Los desgarros perineales y/o la prolongación de la episiotomía pueden producir lesiones del esfínter y de la mucosa rectal, pudiendo presentarse debilidad, incompetencia o fístulas. Las pacientes que hayan sufrido una lesión del tracto genitourinario deben ser examinadas sistemáticamente para evaluar la gravedad del daño antes de la sutura, preferiblemente por un médico experimentado en el reconocimiento y manejo de desgarros perineales.

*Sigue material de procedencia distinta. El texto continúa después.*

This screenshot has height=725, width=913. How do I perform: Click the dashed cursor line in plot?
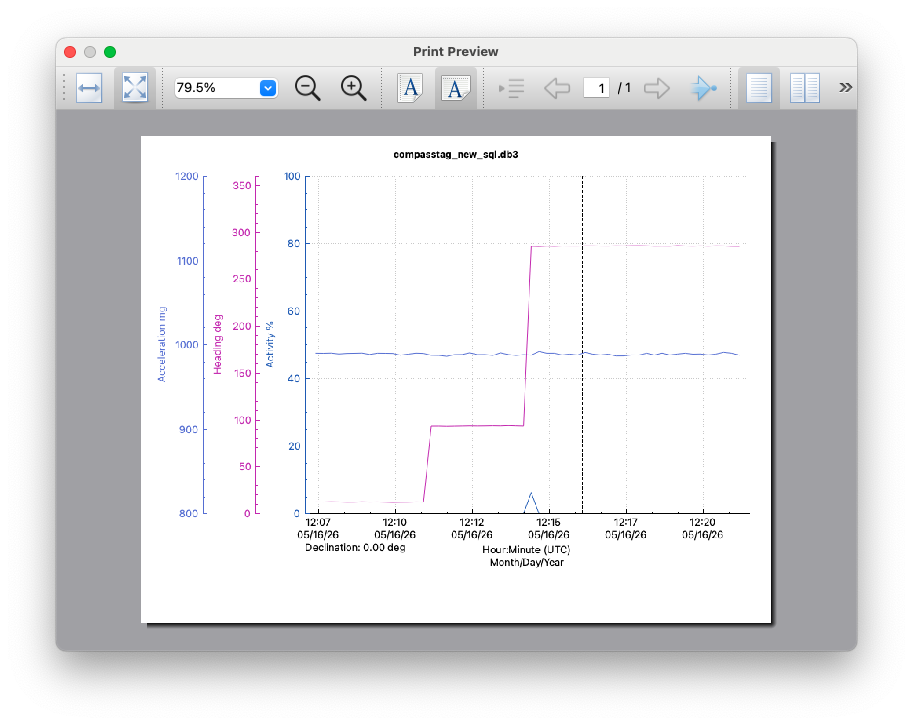[x=582, y=345]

Para la reparación del esfínter anal externo (EAE), se pueden utilizar el método de superposición o el de aproximación cabo a cabo con resultados similares. La reparación es recomendable en un ambiente quirúrgico, con condiciones de asepsia e instrumental y luz adecuados. Se aconseja el uso de antibióticos de amplio espectro en el intra y postoperatorio (incluyendo metronidazol para flora anaeróbica intestinal) para reducir el riesgo de infección, dehiscencia de la sutura, incontinencia anal y formación de fístulas rectovaginales. El pronóstico de una reparación de desgarro de tercer grado es bueno, con un 60-80% de pacientes asintomáticas al año.

Cuidados Postparto

Todas las mujeres sometidas a un parto instrumentado deben tener vigilancia del balance de líquidos por al menos 24 horas para detectar retención urinaria. Se debe evitar la sobredistensión de la vejiga, especialmente en mujeres con bloqueo peridural o espinal. Se debe medir la primera evacuación y, si hay sospecha de retención, medir la orina residual. A las mujeres que han recibido anestesia espinal o peridural se les debe ofrecer un catéter durante al menos 12 horas después del parto para prevenir retenciones asintomáticas de la vejiga. La incontinencia urinaria es frecuente después del PI.

Se debe alentar a las mujeres que han experimentado un parto instrumental a intentar un parto vaginal espontáneo en un embarazo posterior.